Mrs Tamara Mawhinney, Minister-Counsellor at the Canadian Mission, Geneva, has expressed concerns over the “deeply troubling reports of deaths in custody of Tibetans.” She has raised particular concerns over “the detention of those standing up for human rights” and called it “a direct assault on the Universal Declaration of Human Rights.”

Mr Michael von Ungern-Sternberg, Ambassador and Permanent Representative of Germany to the UN, Geneva, has demanded the release of arbitrarily detained human rights defenders and expressed grave concerns “about systematic human rights violations” in Tibet.

Elisabeth Tichy-Fisslberger, former President of the UN Human Rights Council and the Permanent Representative of Austria to the UN, Geneva, has highlighted the severe human rights violations in Tibet, including in the areas of freedom of religion or belief, freedoms of movement, association and expression. She has called for meaningful access to Tibet and China for independent observers, including the High Commissioner. She wanted China to “respect the rights of minorities, including in Xinjiang, and Tibet.”

Petr Gajdusek, Ambassador and Permanent Representative of the Czech Republic to the United Nations Office, has called for the closure of re-education facilities and for “meaningful response to the credible reports of human rights violations against minorities in Tibet and Xinjiang.”

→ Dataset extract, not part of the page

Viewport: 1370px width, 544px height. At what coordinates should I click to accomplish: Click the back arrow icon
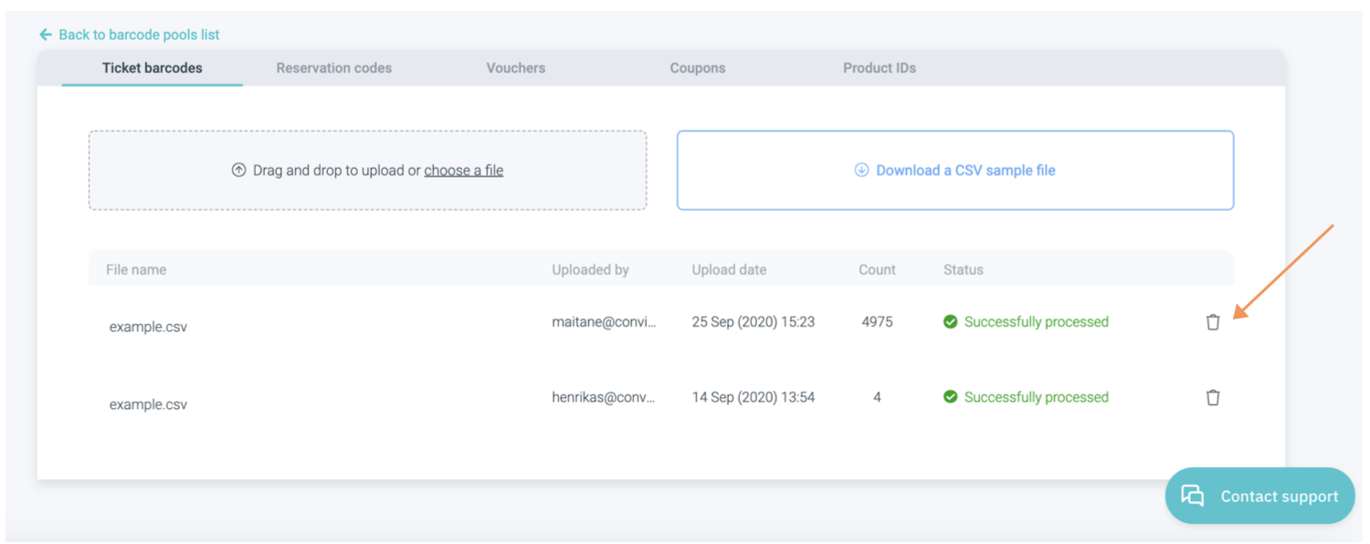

Morten Jespersen, Ambassador and Permanent Representative of Denmark to the UN, has also expressed deep concerns over human rights violations taking place in Chinese ruled Tibet. 

Kirsti Kauppi, Permanent Representative of Finland to the UN, Geneva, has highlighted the use of sexual and gender-based violence in repression and ethnic cleansing, and expressed serious concerns over “the grave and accumulating repression” against ethnic minorities including Uyghurs and Tibetans in China. She has also expressed grave concerns over “the arbitrary detentions and unfounded trials of human rights defenders, lawyers, and journalists.”

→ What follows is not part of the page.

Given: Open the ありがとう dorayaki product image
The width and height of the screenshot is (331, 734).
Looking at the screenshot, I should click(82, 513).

And she has called on China to “fully promote, protect and fulfil all rights of persons belonging to minorities in Xinjiang and Tibet.”

Nathalie Olijslager, Ambassador of the Netherlands at the Permanent Mission of the Kingdom of the Netherlands to the UN, Geneva, has highlighted the deeply worrying ongoing efforts of the Chinese authorities in curtailing freedom of expression and censoring offline and online information, especially in Xinjiang, Tibet and Hong Kong. She has further noted, “China has jailed more journalists than any other country and we call for their immediate release.”